8 thoughts on “When did our food all start to taste the same?”
Fast food has become a blight on society… and this is one of the results
Exactly…a blight that has over a third of all Americans tipping the scales at 300 plus pounds. Research shows that by 2030 nearly 90 percent of us will be overweight. With over 300,000 fast food restaurants in our country (as of 2009) I think it’s easy to know where to point the finger. It’s a cultural structure within which it’s very difficult to maintain health. And don’t even get me started on the food manufacturers! Thanks for jumping in, William!
As a New Zealand that has been to Australia a few times and I can definitely taste the difference in the meat! Even in a McDonalds burger. I don’t know if it’s what the cows are fed or the difference in the soil. But yes I agree food does taste different in other countries! NZ also has the best chocolate. I’ve tried American chocolate once and actually had to check the packaging at least five times to make sure I hadn’t picked up the contents of someones toilet by mistake. Though I did try this nice American chocolate thing that had peanut butter in it or something.
Haha…so true about the chocolate. My husband keeps telling me there’s no real cocoa or chocolate in American chocolate any more, just wax and chemical flavorings. As long as the (American) consumer continues to buy it, I’m sure the (American) candy makers will continue to produce the stuff. Thanks for commenting, Nigel!
This is a good call to better eating, but it appears to be a one person at a time story. We all need to support local produce.
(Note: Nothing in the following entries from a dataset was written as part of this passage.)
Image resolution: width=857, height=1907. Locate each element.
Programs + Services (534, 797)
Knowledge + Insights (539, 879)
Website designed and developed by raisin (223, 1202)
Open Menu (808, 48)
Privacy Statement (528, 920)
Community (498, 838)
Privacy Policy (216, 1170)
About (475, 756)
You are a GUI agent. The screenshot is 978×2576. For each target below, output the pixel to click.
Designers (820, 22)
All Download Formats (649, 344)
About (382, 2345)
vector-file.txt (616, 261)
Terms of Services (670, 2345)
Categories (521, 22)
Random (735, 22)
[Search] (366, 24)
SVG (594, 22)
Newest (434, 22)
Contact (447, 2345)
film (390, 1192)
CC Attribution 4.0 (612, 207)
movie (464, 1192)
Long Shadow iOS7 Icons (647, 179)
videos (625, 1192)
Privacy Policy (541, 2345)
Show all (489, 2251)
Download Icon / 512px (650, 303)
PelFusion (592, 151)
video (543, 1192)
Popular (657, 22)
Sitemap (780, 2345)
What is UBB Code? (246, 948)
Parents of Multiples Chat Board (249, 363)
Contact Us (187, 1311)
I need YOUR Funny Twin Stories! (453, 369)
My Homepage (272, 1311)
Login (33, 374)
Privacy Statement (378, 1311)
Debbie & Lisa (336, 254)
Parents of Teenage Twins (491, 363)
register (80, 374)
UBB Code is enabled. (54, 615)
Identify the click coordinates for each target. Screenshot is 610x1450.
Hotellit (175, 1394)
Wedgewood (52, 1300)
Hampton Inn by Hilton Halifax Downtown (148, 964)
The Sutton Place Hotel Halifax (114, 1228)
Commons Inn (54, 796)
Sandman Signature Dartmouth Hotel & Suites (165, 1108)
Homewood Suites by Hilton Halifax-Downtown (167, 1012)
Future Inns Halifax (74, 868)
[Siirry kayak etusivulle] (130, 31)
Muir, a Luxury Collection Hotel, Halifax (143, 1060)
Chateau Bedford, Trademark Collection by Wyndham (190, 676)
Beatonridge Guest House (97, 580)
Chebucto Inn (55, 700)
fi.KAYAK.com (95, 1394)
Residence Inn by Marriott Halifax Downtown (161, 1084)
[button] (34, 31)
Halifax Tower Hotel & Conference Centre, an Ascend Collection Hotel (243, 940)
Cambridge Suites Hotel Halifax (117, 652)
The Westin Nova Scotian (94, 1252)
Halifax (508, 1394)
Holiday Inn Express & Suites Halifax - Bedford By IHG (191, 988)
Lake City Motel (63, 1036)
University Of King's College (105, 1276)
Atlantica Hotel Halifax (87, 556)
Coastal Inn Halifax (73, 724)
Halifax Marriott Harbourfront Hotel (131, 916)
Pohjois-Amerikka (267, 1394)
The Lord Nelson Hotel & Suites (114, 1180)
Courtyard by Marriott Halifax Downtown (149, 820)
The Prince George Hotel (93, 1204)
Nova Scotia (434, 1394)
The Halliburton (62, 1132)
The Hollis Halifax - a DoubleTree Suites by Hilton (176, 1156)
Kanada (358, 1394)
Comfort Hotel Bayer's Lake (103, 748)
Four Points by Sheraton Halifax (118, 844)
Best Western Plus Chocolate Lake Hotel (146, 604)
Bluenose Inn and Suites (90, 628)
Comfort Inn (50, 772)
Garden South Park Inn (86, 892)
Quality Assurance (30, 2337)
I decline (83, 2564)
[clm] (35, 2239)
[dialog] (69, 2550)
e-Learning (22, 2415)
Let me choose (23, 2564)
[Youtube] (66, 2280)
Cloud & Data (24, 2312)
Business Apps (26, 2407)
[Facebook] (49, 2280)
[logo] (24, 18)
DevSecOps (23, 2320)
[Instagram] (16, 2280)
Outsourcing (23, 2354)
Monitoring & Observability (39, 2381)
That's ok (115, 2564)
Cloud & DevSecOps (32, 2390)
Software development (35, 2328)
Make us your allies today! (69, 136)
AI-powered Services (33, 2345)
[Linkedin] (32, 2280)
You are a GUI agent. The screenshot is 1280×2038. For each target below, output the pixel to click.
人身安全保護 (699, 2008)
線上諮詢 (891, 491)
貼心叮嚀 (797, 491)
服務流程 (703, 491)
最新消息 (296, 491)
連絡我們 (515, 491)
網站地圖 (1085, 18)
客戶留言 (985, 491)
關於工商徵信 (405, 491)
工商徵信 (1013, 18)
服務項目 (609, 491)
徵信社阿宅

It’s true. If we all signed on with CSAs or even created our own little garden plots we might be able to undo some of the damage that the big food manufacturers are inflicting on us at a baseline level. Otherwise, I just don’t see anything changing. At least not in my lifetime. Thanks for commenting, Rebecca!
A number of years ago my husband and I spent three weeks in the South of France. When we were in Vernes le Bain we rented an apartment, shopped at the local butcher and bakery shops and on market day, and cooked most of our own food and we couldn’t believe the difference in the taste! Why can’t butter and milk taste like that here in the good ole USA? ( BTW, love the food in your books!} I think you might not notice the difference so much if you only ate out but when you cook using your own recipes and there is a fabulous difference, then you know it’s the ingredients, humble as they may be.
You are so right, Autumn. My husband and i did the very same thing last summer in Aix. I still bore my friends back here with ravings about the olives and the strawberries. 🙂 I guess you really have to experience it. Thanks for writing!